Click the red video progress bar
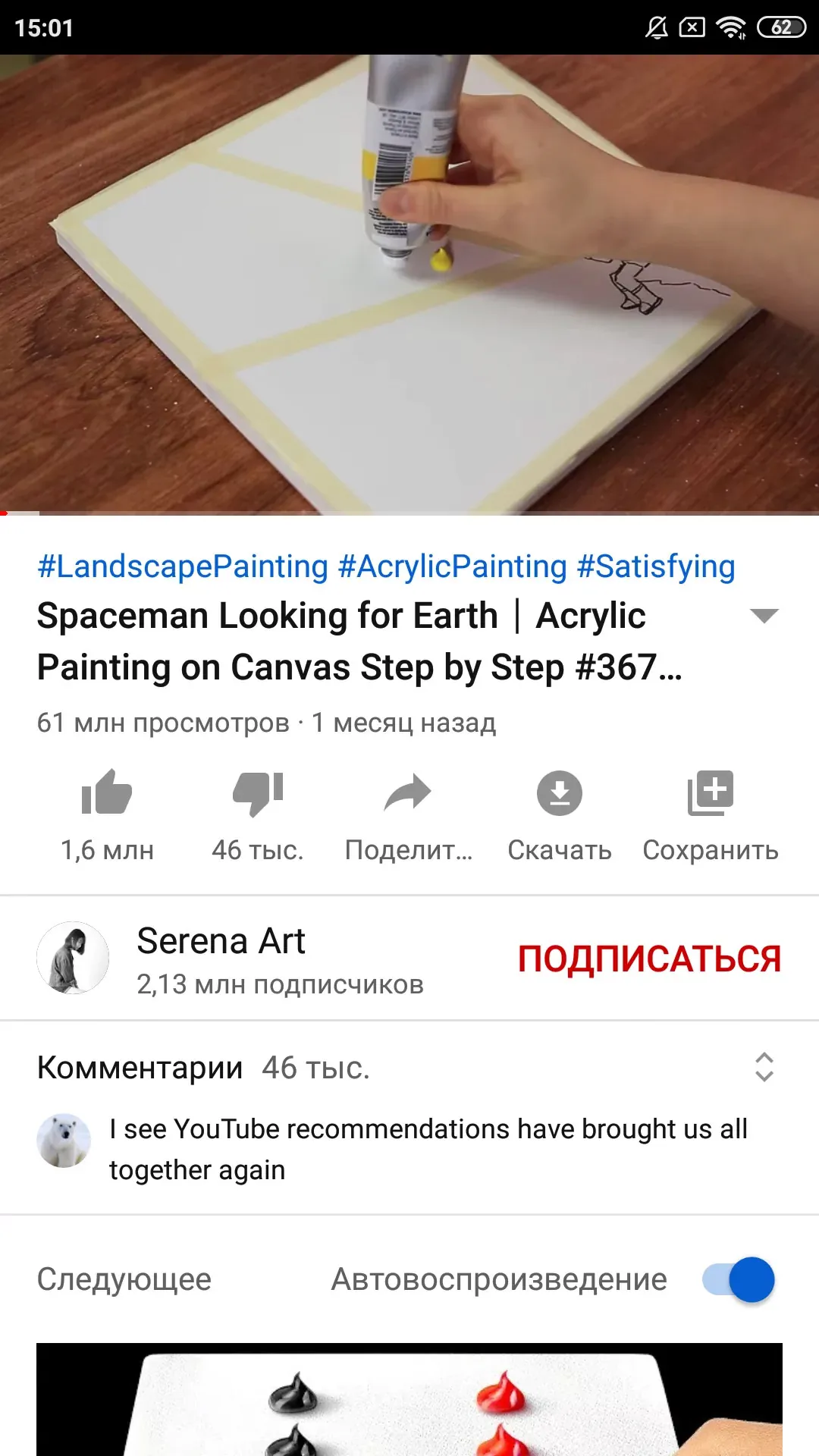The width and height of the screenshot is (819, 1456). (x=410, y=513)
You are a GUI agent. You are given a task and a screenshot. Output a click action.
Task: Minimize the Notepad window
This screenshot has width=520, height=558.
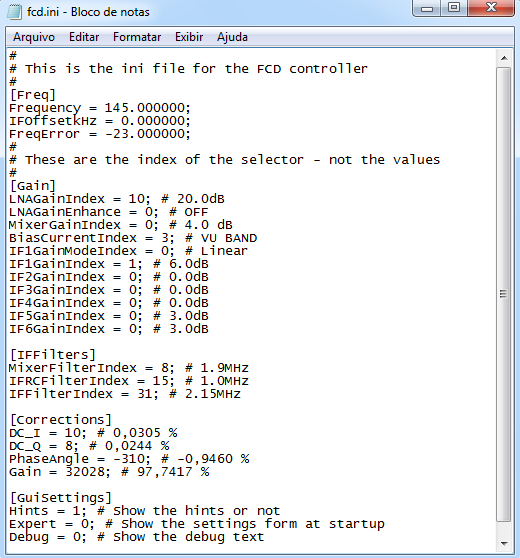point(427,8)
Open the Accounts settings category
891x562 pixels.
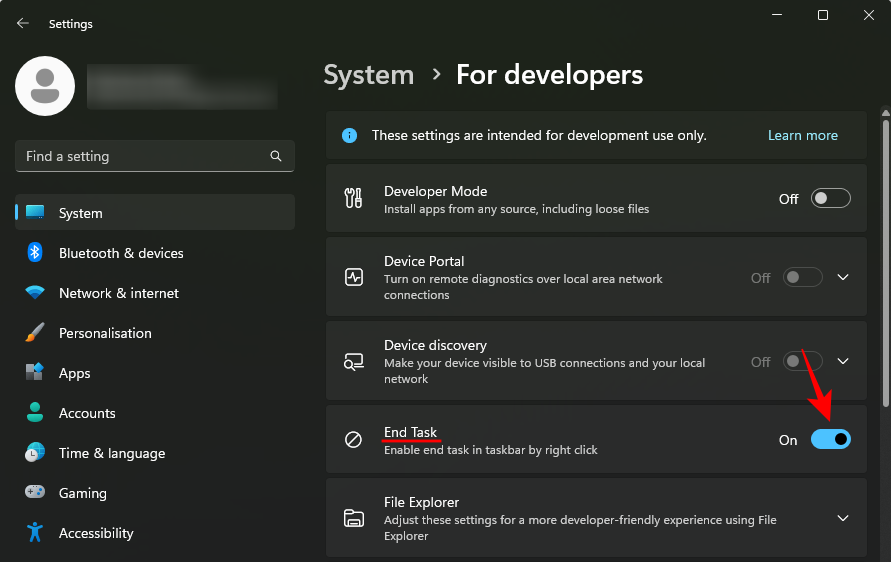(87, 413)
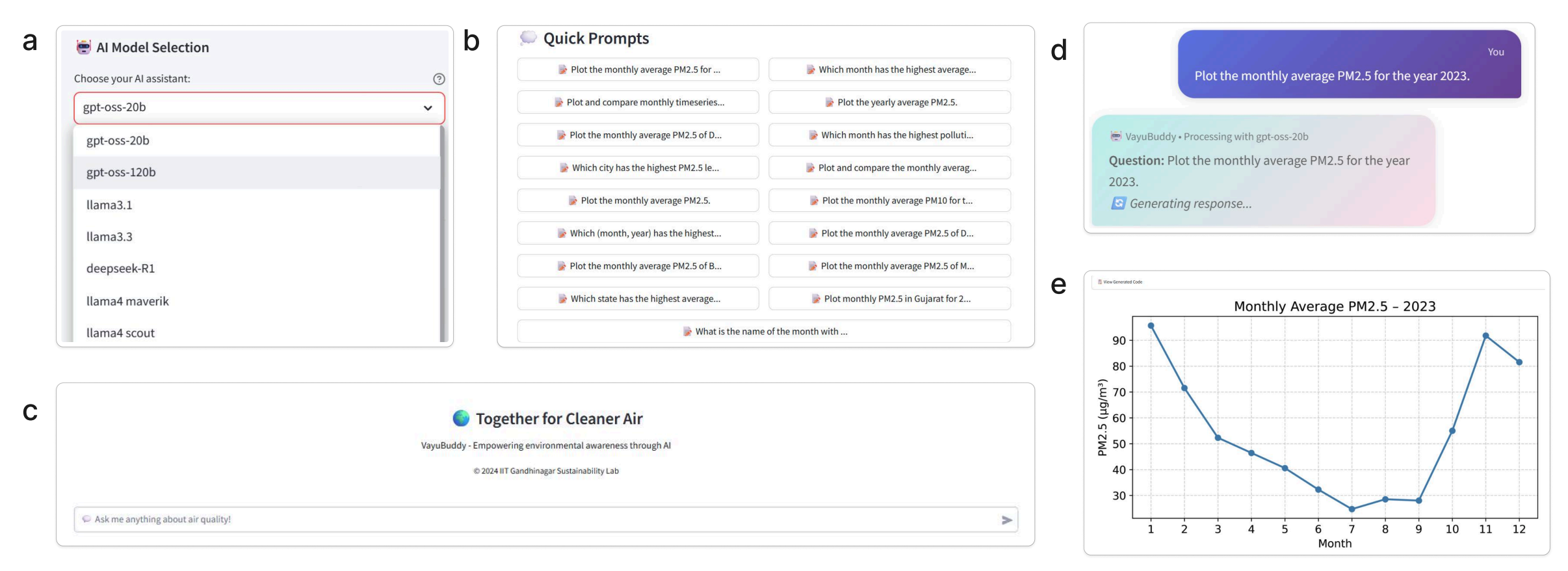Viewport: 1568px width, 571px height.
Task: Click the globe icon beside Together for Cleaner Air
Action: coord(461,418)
·····
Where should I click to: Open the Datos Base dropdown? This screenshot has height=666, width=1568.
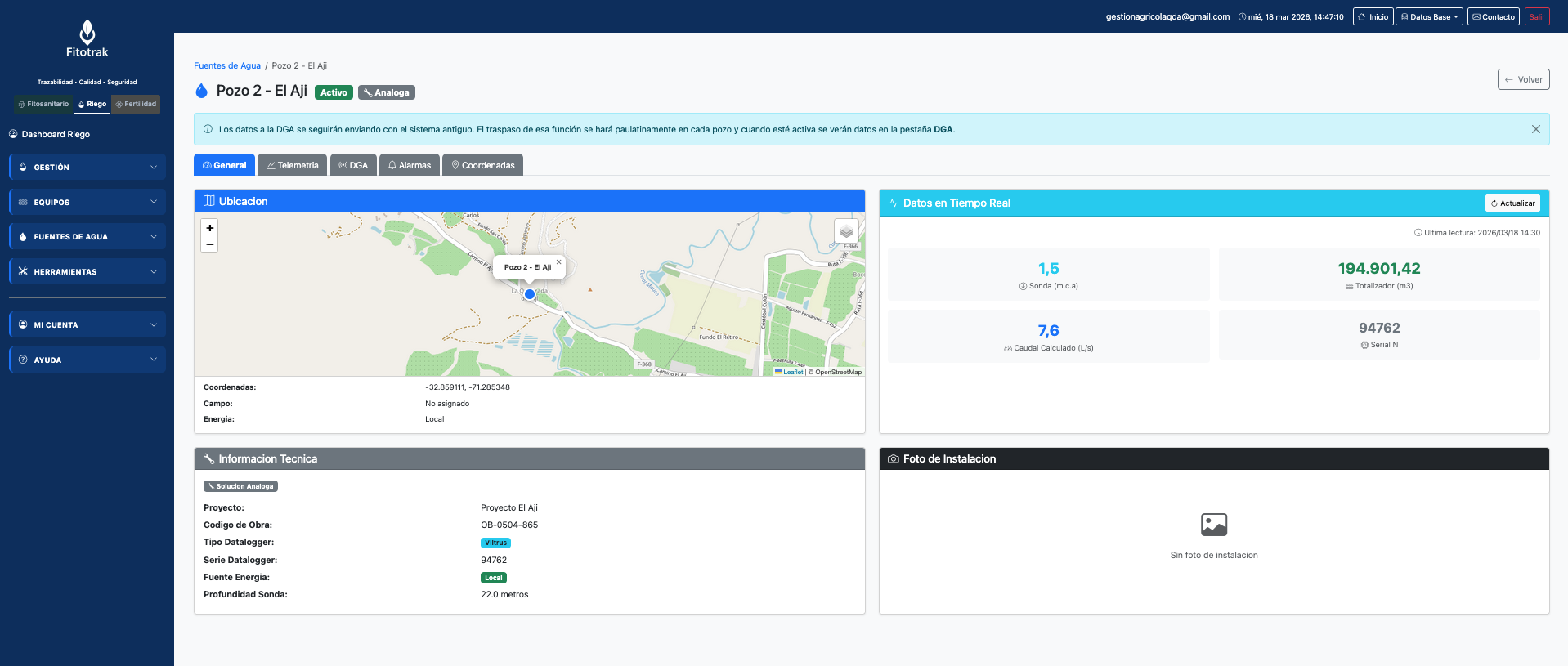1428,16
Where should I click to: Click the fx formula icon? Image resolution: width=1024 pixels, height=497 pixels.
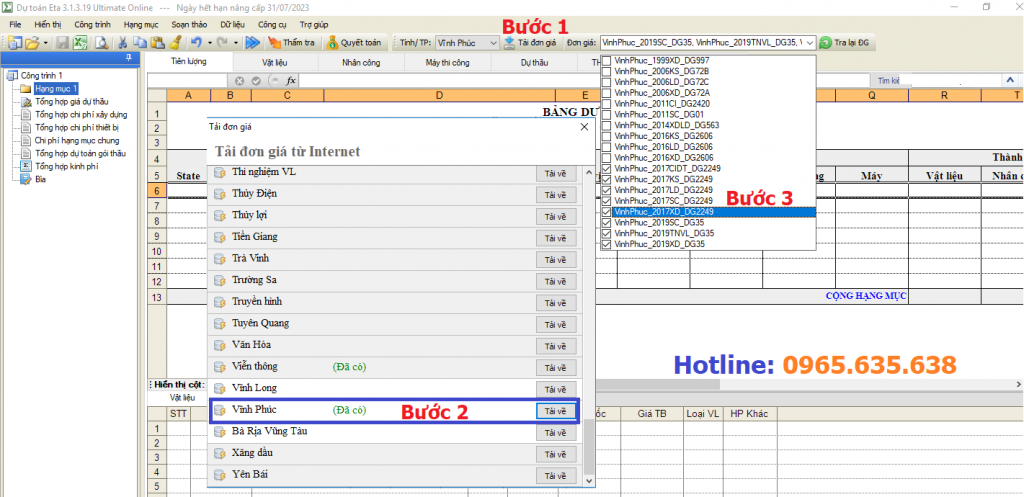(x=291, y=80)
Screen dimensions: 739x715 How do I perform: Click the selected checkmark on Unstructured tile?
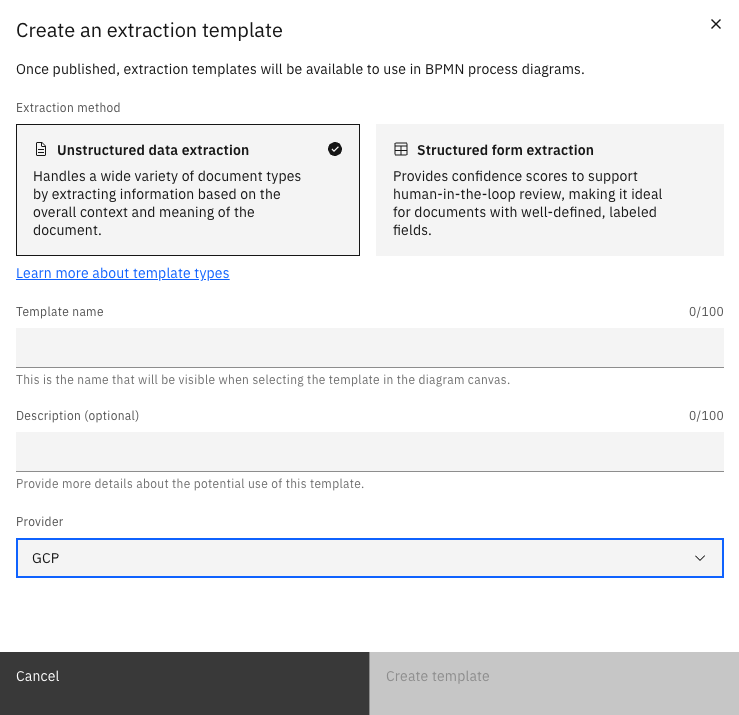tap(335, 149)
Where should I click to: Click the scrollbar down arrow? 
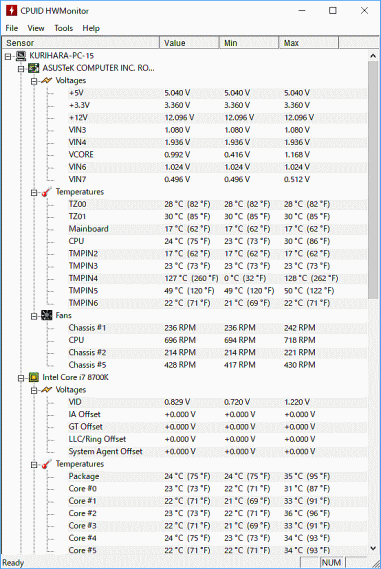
·····
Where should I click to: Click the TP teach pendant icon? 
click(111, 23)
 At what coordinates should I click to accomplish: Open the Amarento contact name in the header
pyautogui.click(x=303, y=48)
·····
### WHAT YOU ARE ASKED TO DO
Out of the records above, set down only the lines from the one that contains "Click the red video progress bar" through the one that contains "Open the Accounts settings category", unchanged and without the pictures.

### RESULT
Click the red video progress bar
The width and height of the screenshot is (819, 1456). (x=410, y=513)
You are a GUI agent. You are given a task and a screenshot. Output a click action.
Task: Minimize the Notepad window
This screenshot has width=520, height=558.
point(427,8)
Open the Accounts settings category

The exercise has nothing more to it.